1s time limit was too tight on “Optimal Memory Address”. I had to use fast IO to reduce constant factor and get AC on it.

What was the solution of Blocks??

1 Like

First subtask was to check all factors of n.
Second subtask was to utilise the fact that if X is the minimum size of repeating block, then any factor of X is also a repeating block. So you can check n/(prime powers divisible by n) to find it.
Third subtask was to binary search on this prime power.

2 Likes

What is the approach for Base Plans @aryanc403

Use the fact that each row and column has only one tower square. Just check all pair of rows and distance between minimum and maximum column to check if there exists a plan between that row and column.

1 Like

What is the approach for Mercury Poisoning @aryanc403 .General dfs approach worked for only one task

My idea was to process queries offline and use union find. I just copied my soln of E. New Year Castle with 2-3 lines changes. You can read its editorial.

1 Like

Anyone mind telling me what was wrong in my submission (the actual code starts from line 200) for Optimal Memory Address.

The idea was to building a weighted trie on the prime factorization of the numbers and finding the node that minimizes the sum of distances to all the marked special nodes.

Edit: I found a few errors, the main one was when traversing the node to minimize distance I was incrementing by the number of all elements in parent’s subtree rather than the total number of elements, it still TLEs in one testcase but I should be able to figure that out.

Anyone please share a detailed approach of how to solve the problem Base Plans.

please do share the explanation behind the approach in Base Plans

How this accounts for checking for each possible square submatrix for appropriate base plan.

Edited.

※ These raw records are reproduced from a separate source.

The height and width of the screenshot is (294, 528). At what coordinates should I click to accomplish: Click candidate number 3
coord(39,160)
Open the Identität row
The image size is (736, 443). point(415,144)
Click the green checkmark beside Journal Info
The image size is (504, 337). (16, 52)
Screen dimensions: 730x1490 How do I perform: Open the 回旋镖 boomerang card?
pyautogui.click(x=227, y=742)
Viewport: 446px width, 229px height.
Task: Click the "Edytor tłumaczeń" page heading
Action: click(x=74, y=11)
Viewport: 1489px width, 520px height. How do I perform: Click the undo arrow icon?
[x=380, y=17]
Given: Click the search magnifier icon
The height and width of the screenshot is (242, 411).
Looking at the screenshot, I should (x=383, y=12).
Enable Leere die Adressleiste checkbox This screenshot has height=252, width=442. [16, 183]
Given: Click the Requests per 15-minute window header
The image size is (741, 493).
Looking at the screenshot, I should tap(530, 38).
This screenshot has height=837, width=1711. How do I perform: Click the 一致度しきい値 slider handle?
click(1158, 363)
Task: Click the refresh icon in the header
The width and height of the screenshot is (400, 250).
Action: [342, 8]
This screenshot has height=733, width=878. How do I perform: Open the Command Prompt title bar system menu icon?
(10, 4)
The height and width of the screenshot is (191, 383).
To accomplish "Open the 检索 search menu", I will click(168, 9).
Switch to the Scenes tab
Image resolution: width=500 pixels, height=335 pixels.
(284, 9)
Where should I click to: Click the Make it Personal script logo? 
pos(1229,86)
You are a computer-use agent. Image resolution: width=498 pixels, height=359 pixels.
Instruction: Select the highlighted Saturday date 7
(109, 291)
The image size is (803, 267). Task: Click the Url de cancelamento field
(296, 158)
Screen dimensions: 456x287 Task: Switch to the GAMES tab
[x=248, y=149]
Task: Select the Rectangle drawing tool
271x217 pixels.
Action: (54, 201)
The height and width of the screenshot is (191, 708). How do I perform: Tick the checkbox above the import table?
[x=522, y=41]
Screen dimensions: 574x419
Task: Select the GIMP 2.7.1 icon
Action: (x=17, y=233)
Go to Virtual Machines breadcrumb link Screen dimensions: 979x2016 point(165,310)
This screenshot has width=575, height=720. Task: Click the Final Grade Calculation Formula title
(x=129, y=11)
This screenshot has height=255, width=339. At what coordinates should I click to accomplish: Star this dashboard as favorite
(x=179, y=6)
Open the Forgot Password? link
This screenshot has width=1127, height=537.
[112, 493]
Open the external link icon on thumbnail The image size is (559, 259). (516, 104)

You should check all pair of rows. I missed all pair of.
Why this works is left as an exercise for readers.

1 Like

For every column, store the position of the tower.

Then, start extending the area of the tower base, up and down for a tower in any column.

For example,

1 0 0 0
0 0 1 0
0 1 0 0
0 0 0 1

tower[0] = 0
tower[1] = 2
tower[2] = 1
tower[3] = 3

Now, you take into consideration the the towers from each column, and extend it both above and below.

If the difference between the above and below tower is same as indexes ( square base), you have got a base.

Code : here

Try pen paper to get a better understanding.

3 Likes

Understood !!! Seems to be such an easy solution:sweat_smile::sweat_smile:Thanks @aryanc403
@nuttela

1 Like

I believe that your solution (as well as the solution of mrho) are actually unintended and run in quadratic on an edge case, which you barely passed through constant factor tricks. Note that the Java submission of uwi runs in 0.24 seconds.